獣鬼急襲
午後の講義を全て終え、訓練生たちは帰り支度をしていた。
蒼が外を見ると日が沈み始めている。今は秋であるため、少しずつ日が暮れる時間も早くなってきているのだ。
「それじゃあ、お先~」
一人また一人と教室を出ていく。蒼もテキストや筆記用具をバッグへ仕舞い、廊下を出る。中央にある階段まで歩いていくと――
ブ―――――ッ!
ブ―――――ッ!
ブ―――――ッ!
「な、なんだ!?」
突然のけたたましいサイレンに足を止め身構える。危うく階段から足を踏み外すところだった。よく聞いてみると、サイレンは周辺地域の全域へ向けて鳴り響いていた。
「な、なんなんだよ!」
「ど、どうすれば……」
廊下を歩いていた同期たちも戸惑いの声を上げている。
すぐに全域放送が流れ出した。
『地域周辺に獣鬼が出現しました。住民の皆さまは直ちに建物内に避難し鍵をかけ、安全確保の放送が流れるまで外出されませんようお願い致します。繰り返します――』
「そ、そんな……」
蒼の背筋が凍る。数ヵ月前の悪夢が蘇る。心臓がばくばくと乱れ打ち、走ってもいないのに呼吸が荒くなる。全域放送が終わるとすぐに校内放送が流れ出した。
『訓練生諸君、二階のA教室へ集合!』
いつも座学の講義が行われる教室だ。出たばかりだったが、蒼はすぐに戻る。
早々に訓練生全員が教室へと駆け戻り、高塚を待っていると現れたのは戦術講師の『白河瀬』だった。厳つい顔に短髪の男で筋骨隆々な体躯もあり、異様な迫力があった。
「よし、全員揃っているな。今から状況を説明する」
白河瀬はホワイトボードへ重要な単語を書き出しながら説明を開始した。その表情は硬く状況が芳しくないのだと予想がつく。

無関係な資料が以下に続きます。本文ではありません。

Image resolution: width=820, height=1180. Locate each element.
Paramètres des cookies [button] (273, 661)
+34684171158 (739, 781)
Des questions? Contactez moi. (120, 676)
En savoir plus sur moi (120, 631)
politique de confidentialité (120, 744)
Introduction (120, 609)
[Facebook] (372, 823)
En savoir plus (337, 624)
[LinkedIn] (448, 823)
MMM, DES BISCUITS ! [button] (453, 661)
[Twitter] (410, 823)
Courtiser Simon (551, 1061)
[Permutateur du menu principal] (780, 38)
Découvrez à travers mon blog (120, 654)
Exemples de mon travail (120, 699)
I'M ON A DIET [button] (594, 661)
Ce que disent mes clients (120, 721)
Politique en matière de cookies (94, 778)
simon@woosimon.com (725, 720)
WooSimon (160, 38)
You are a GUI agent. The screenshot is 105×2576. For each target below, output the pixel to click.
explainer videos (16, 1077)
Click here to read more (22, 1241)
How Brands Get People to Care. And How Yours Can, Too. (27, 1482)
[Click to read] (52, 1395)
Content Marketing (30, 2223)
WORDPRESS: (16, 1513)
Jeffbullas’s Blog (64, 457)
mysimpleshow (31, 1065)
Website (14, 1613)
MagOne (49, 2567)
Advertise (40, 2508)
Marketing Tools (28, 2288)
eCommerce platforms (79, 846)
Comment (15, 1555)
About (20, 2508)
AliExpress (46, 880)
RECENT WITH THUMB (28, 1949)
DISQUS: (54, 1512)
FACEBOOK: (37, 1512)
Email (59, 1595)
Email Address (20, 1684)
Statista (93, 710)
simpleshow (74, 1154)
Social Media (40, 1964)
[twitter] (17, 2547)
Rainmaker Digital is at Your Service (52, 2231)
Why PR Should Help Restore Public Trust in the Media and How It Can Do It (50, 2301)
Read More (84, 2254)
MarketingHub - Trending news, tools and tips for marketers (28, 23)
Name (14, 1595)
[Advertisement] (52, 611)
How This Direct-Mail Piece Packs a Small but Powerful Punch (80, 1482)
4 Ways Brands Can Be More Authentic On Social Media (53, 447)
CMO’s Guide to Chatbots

「まず、獣鬼が周辺に現れたという放送は嘘だ。奴らは既に『街の中』にいる。それも大量にだ」
「「「え!?」」」
その場にいた全員が声をそろえ、驚愕に声を震わせる。
「なぜそんな事態に陥っているのかについては不明だ。調査課監視班は周辺に獣鬼の影など一体も見ていないと言い張っている。どこから現れたのかも、どれだけの量がいるのかも不明だ。しかし日の暮れた今、既に奴らは活性化しそこら中で人を襲い始めた。襲撃を受けたのはムサシも例外ではなく、岐阜中央支部との連絡がついていない。今は高塚戦術講師が様子を見に行っているが、万が一のときは諸君らにも出動を要請せざるをえないことを、肝に銘じておいてくれ」
同期たちの間に動揺が走る。女子の一人が肩を震わせながら挙手した。
「わ、私たちが獣鬼と戦うのですか? まだ対獣鬼戦の訓練も受けていないのに……」
「そ、そうです! 出動したって無駄死にするだけですよ」
「むしろ、鬼化して敵の戦力を増やすだけでは……」
堰を切ったように次々と生徒たちがまくしたてる。蒼が教室を見回すと、村田は顔を真っ青にして俯いたままなにも言えず、山上と大林は絶望に顔を歪め拳を握りしめていた。
やがて生徒たちの反論が勢いを増し、収拾がつかなくなってきた頃――
「――愚か者!」
白河瀬が一喝。一瞬でその場は静まり返った。
「貴様らはなんのためにここにいる!? 死にたくないからか? それなら尻尾を巻いてとっと逃げればいいだろ。貴様らがそうやって駄々をこねている間に、友人や家族が襲われているかもしれないんだ。まだ戦い方を教わってないからといって、彼らを見捨てるつもりか!? なぜ貴様らがムサシに入ったのか、その理由を今一度思い出せっ!」
白河瀬は最後に机を「ドンッ!」強くと叩いた。そして、「戦う気概のある者だけ校庭へ来い」と告げ教室を出て行った。
その後、高塚からの連絡で本部の損害が甚大であることを知らされた訓練校は、講師と指導員、そして訓練生に出動させる決定を下したのだった。そのとき、校庭に集まった訓練生は十七名……つまり、戦う前にして四人が逃げ出していた。